A small marijuana plant grows in a lab at the new Commercial Cannabis Production Program at Niagara College in Niagara-on-the-Lake, Ontario, Canada, October 9, 2018. (Carlos Osorio/Reuters)

New York governor Andrew Cuomo on Monday called on state lawmakers to legalize marijuana for recreational use, a full reversal from his warnings about the drug last year.

“We must also end the needless and unjust criminal convictions and the debilitating criminal stigma, and let’s legalize the adult use of recreational marijuana once and for all,” the Democratic governor said during a speech outlining his priorities for his first 100 days in his third term as governor.

Cuomo said that we have “two criminal-justice systems: one for the wealthy and the well off, and one for everyone else,” and that injustice has “for too long targeted the African-American and minority communities.”

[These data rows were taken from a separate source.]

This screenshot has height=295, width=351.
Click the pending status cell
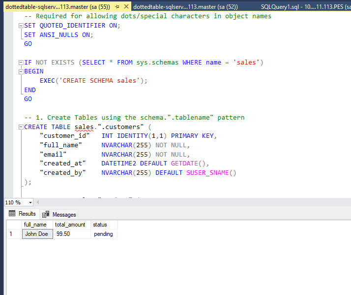coord(103,234)
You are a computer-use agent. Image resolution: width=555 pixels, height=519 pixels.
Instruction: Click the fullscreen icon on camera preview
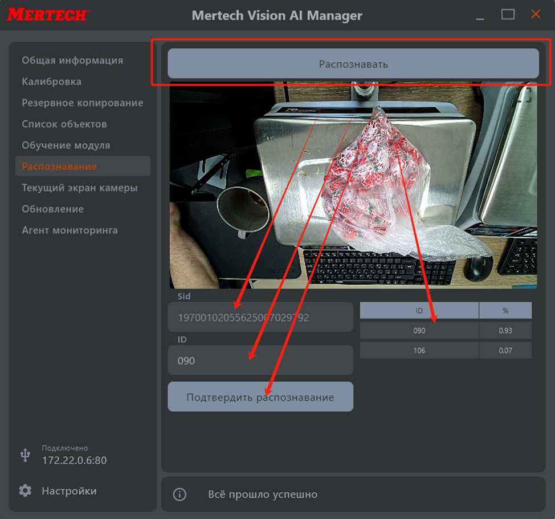point(524,94)
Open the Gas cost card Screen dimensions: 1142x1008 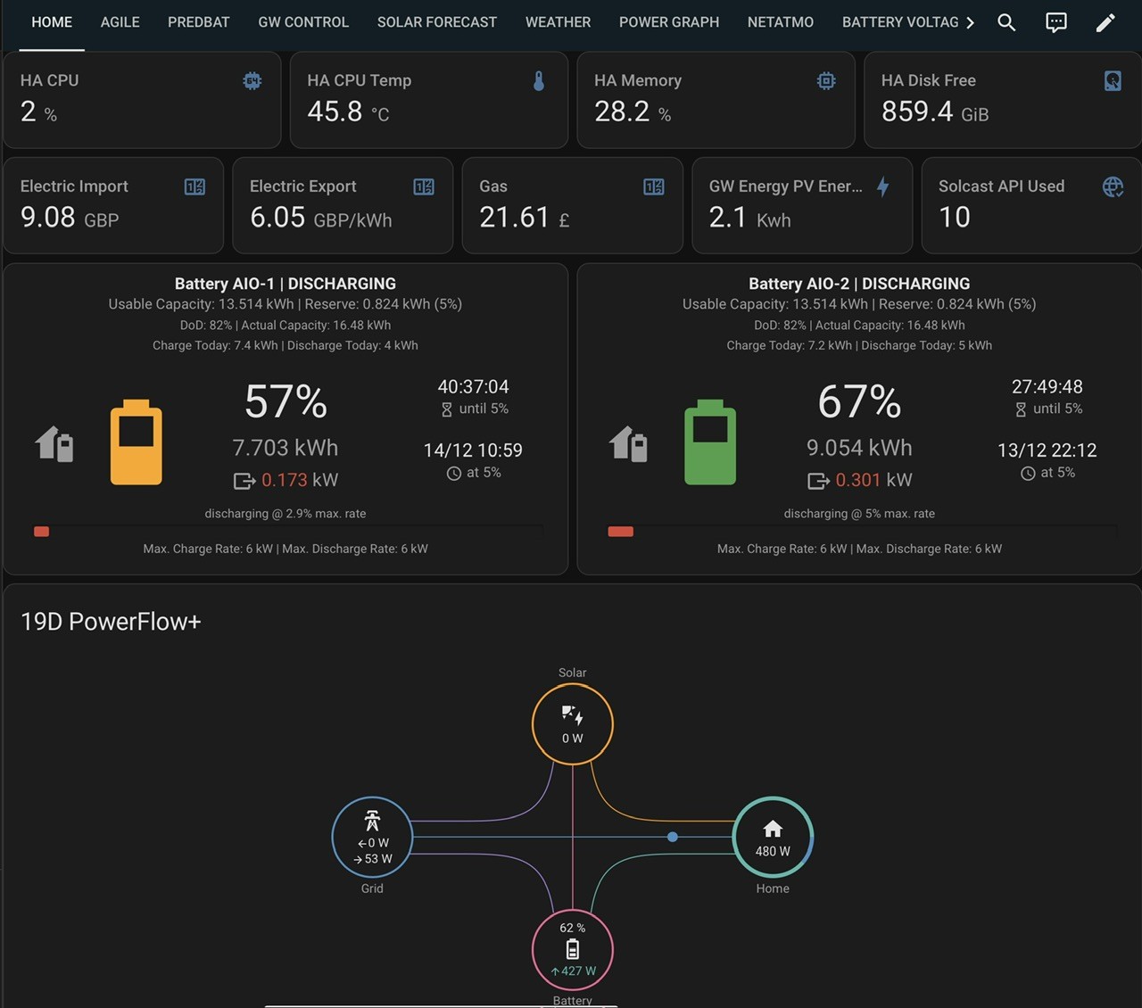click(x=573, y=206)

New York would be the eleventh state to legalize the drug, and would also join Washington, D.C. Legalization is projected to generate $248 million and $677 million in tax revenue.

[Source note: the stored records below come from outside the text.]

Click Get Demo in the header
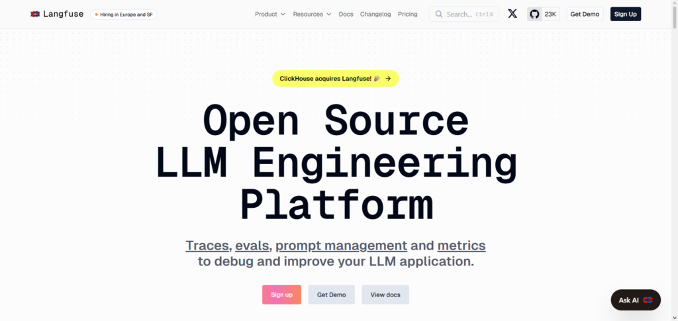Screen dimensions: 678x321 tap(585, 14)
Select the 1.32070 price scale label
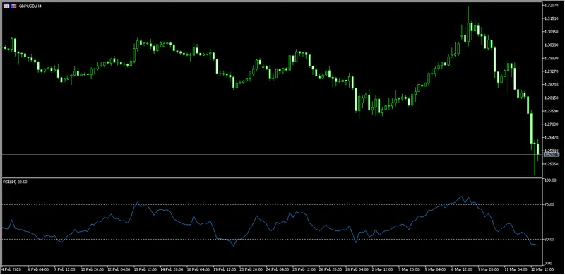The image size is (565, 275). [x=552, y=6]
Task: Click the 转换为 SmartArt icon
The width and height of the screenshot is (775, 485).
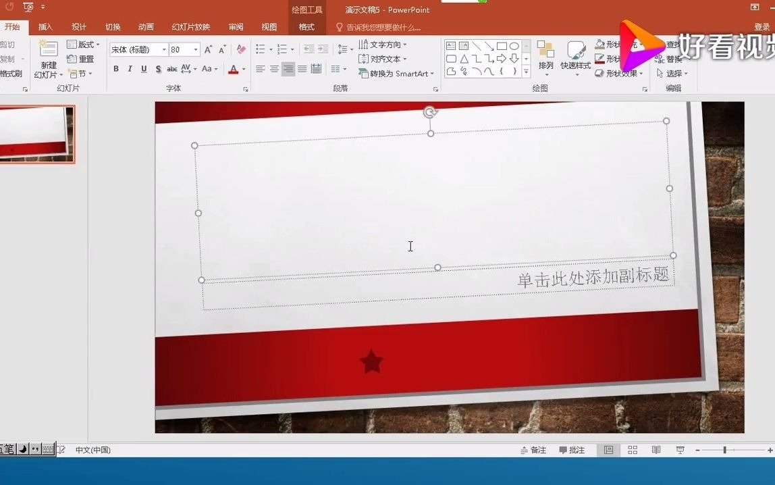Action: (x=365, y=73)
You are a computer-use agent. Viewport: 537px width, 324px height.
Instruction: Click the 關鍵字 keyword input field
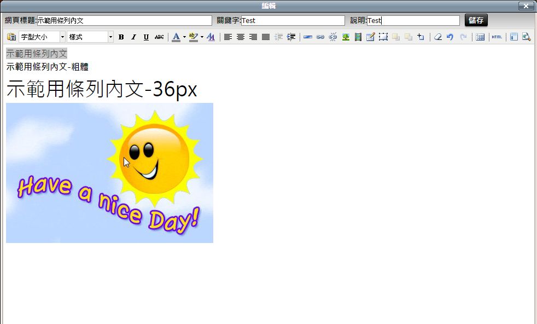(x=293, y=20)

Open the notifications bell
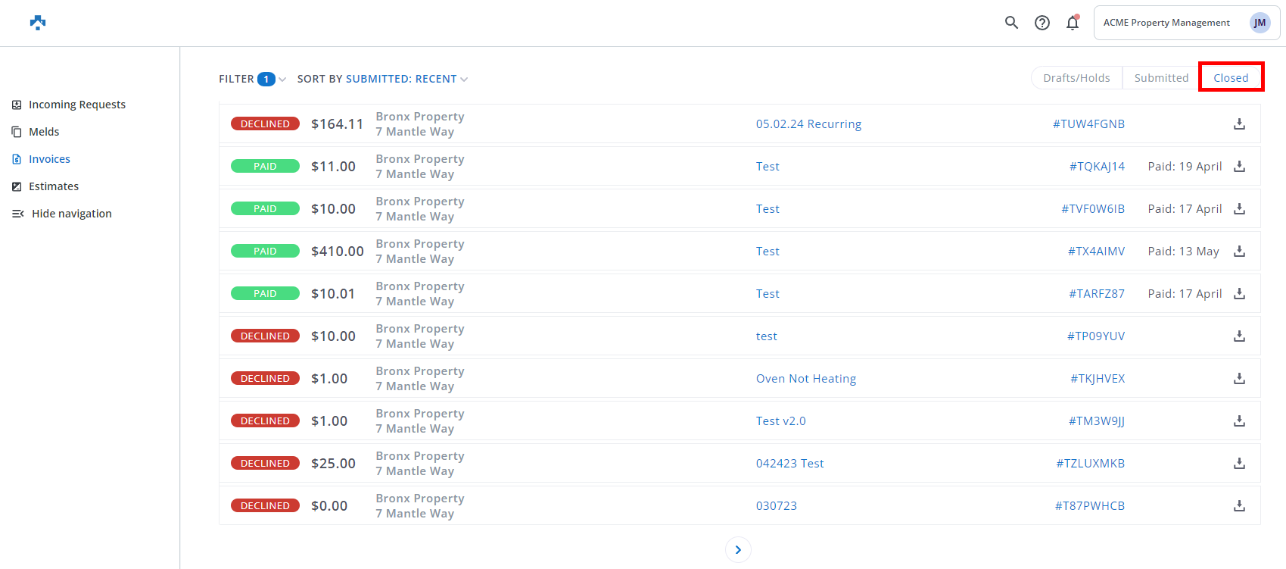coord(1073,23)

However, last year Cuomo called marijuana a “gateway drug” and said he was “unconvinced on recreational marijuana.” “Marijuana leads to other drugs, and there’s a lot of proof that that’s true,” the governor said in February.

Cuomo was pushed to the left on several issues when he faced an unexpectedly challenging primary threat from Cynthia Nixon, who ran on legalizing marijuana. However, he beat the actress for the Democratic nomination by a wide margin.

Over the summer, Cuomo directed a New York Department of Health commission to study the effects legalizing the drug would have in the state. The commission published a report in July stating that the tax benefits of legalizing marijuana trumped any negative consequences.

In August, he commissioned a panel to draw up the necessary legislation to legalize marijuana statewide.

“We must thoroughly consider all aspects of a regulated marijuana program, including its impact on public health, criminal justice and state revenue, and mitigate any potential risks associated with it,” the governor said in a statement during the summer.